- _Metin Alıntısı_
---+---

30 Eylül 2013 Pazartesi

BURSA DA TAV'LANDIM !




  
  
Bugün keyifsiz ve iştahsız bir gün yaşamaktaydım. 

 Ruh halimi yuzseksen derece değiştiren, beni kendime getirmekle kalmayıp, gözlerimi yuvalarından fırlatıp, eşsiz bir görselin tam ortasına atan,
'' Rüyadayım! Hayır, Cennetteyim!  Hayal ettiğim ve hayalimin gerçek olduğu bir bahçedeyim. Kayboldum, eridim, bittim.'' Dedirten,
Bu cennet mekandan içeri doğru ilerlerken,
Beni; birbirinden güzel  çiçekler, beyaz ferforjelerden yapılmış kamelyalar ve gökyüzünün karanlığını aydınlatan, küçük beyaz mum görüntülü avizeler karşıladı.
Etraftan  gözümü alamıyorum. Şaşkın bir ifadeyle  bahçeyi seyre dalıyorum. Tam o sırada, Şef Garson Osman Bey'in masama getirdiği, o leziz ara sıcaklara mı başlayayım ? Yoksa, bu büyülü bahçeyi seyretmeye mi devam edeyim? Bilemedim.
  
Derken, bahçede gözüme çarpan en güzel detaylardan birine  takılı kalıyorum. İçeride,  bir kaç noktaya yayılmış,
  kulübeleri andıran, camlarla kaplı, envai çeşitte kuşun yer aldığı, devasal  kafeslere.

---+---

- _Veriler_
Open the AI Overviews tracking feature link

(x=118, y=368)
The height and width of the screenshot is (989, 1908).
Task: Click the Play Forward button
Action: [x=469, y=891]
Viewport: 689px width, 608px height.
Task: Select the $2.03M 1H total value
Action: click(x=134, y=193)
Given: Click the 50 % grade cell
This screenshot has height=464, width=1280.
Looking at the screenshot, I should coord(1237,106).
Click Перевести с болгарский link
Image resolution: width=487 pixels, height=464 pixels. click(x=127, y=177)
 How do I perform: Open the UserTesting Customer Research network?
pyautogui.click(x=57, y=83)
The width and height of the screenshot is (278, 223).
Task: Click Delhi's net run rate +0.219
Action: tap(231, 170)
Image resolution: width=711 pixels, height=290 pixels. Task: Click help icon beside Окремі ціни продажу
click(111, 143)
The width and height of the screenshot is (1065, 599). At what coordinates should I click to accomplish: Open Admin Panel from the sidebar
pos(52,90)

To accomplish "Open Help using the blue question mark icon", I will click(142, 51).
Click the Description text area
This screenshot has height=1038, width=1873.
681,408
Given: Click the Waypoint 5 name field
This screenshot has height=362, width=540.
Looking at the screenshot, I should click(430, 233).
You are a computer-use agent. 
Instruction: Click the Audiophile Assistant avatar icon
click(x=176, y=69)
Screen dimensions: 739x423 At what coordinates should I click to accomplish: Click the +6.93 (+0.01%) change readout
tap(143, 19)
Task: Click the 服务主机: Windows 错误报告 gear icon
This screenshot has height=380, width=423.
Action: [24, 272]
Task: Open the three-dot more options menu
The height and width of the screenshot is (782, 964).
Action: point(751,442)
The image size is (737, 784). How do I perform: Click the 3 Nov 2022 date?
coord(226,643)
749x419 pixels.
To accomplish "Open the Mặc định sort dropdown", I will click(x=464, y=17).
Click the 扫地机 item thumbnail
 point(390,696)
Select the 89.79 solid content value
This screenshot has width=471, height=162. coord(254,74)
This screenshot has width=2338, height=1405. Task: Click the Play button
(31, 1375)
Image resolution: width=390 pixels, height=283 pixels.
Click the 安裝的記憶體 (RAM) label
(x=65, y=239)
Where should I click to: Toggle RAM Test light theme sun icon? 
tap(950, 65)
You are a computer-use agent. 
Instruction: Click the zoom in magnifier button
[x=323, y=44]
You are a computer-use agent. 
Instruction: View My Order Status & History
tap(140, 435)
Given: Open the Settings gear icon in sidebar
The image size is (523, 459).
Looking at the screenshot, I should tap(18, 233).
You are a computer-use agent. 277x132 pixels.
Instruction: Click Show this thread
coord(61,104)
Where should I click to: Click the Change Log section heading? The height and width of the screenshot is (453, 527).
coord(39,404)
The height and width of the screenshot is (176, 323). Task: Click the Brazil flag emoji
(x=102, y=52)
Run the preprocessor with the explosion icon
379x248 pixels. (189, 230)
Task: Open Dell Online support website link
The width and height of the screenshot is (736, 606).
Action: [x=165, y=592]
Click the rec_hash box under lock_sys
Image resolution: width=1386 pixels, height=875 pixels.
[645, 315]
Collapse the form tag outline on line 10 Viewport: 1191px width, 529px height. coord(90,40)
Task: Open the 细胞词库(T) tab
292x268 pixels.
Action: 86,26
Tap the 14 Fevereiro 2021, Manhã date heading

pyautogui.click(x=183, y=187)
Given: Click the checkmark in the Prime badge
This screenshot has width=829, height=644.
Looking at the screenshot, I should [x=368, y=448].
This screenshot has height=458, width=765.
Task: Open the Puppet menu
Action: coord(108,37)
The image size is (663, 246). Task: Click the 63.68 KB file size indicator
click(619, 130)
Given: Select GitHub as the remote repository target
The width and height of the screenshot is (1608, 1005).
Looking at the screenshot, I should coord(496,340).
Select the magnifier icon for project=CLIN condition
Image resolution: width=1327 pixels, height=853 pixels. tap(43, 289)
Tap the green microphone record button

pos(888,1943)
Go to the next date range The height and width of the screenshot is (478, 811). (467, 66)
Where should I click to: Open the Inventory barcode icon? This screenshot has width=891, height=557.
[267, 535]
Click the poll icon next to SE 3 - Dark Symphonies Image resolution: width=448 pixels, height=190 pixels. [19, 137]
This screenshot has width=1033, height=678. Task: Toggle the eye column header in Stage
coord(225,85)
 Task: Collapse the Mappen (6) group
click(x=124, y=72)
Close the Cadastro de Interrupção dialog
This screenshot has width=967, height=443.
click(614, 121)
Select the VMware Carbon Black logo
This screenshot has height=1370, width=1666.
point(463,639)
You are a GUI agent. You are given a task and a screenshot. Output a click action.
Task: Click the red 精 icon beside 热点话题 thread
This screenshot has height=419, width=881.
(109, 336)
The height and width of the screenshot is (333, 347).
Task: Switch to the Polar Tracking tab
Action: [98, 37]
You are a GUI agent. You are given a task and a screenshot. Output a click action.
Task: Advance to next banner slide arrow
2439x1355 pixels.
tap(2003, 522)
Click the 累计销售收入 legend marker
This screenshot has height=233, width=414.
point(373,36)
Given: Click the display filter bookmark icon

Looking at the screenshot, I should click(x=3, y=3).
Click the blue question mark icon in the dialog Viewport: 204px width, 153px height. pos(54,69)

---+---

- _İstek_
Bursa'daki bahçeyi anlatan yukarıdaki yazıyı baştan sona, harfi harfine yeniden yazın.

- _Çıktı_
30 Eylül 2013 Pazartesi

BURSA DA TAV'LANDIM !




  
  
Bugün keyifsiz ve iştahsız bir gün yaşamaktaydım. 

 Ruh halimi yuzseksen derece değiştiren, beni kendime getirmekle kalmayıp, gözlerimi yuvalarından fırlatıp, eşsiz bir görselin tam ortasına atan,
'' Rüyadayım! Hayır, Cennetteyim!  Hayal ettiğim ve hayalimin gerçek olduğu bir bahçedeyim. Kayboldum, eridim, bittim.'' Dedirten,
Bu cennet mekandan içeri doğru ilerlerken,
Beni; birbirinden güzel  çiçekler, beyaz ferforjelerden yapılmış kamelyalar ve gökyüzünün karanlığını aydınlatan, küçük beyaz mum görüntülü avizeler karşıladı.
Etraftan  gözümü alamıyorum. Şaşkın bir ifadeyle  bahçeyi seyre dalıyorum. Tam o sırada, Şef Garson Osman Bey'in masama getirdiği, o leziz ara sıcaklara mı başlayayım ? Yoksa, bu büyülü bahçeyi seyretmeye mi devam edeyim? Bilemedim.
  
Derken, bahçede gözüme çarpan en güzel detaylardan birine  takılı kalıyorum. İçeride,  bir kaç noktaya yayılmış,
  kulübeleri andıran, camlarla kaplı, envai çeşitte kuşun yer aldığı, devasal  kafeslere.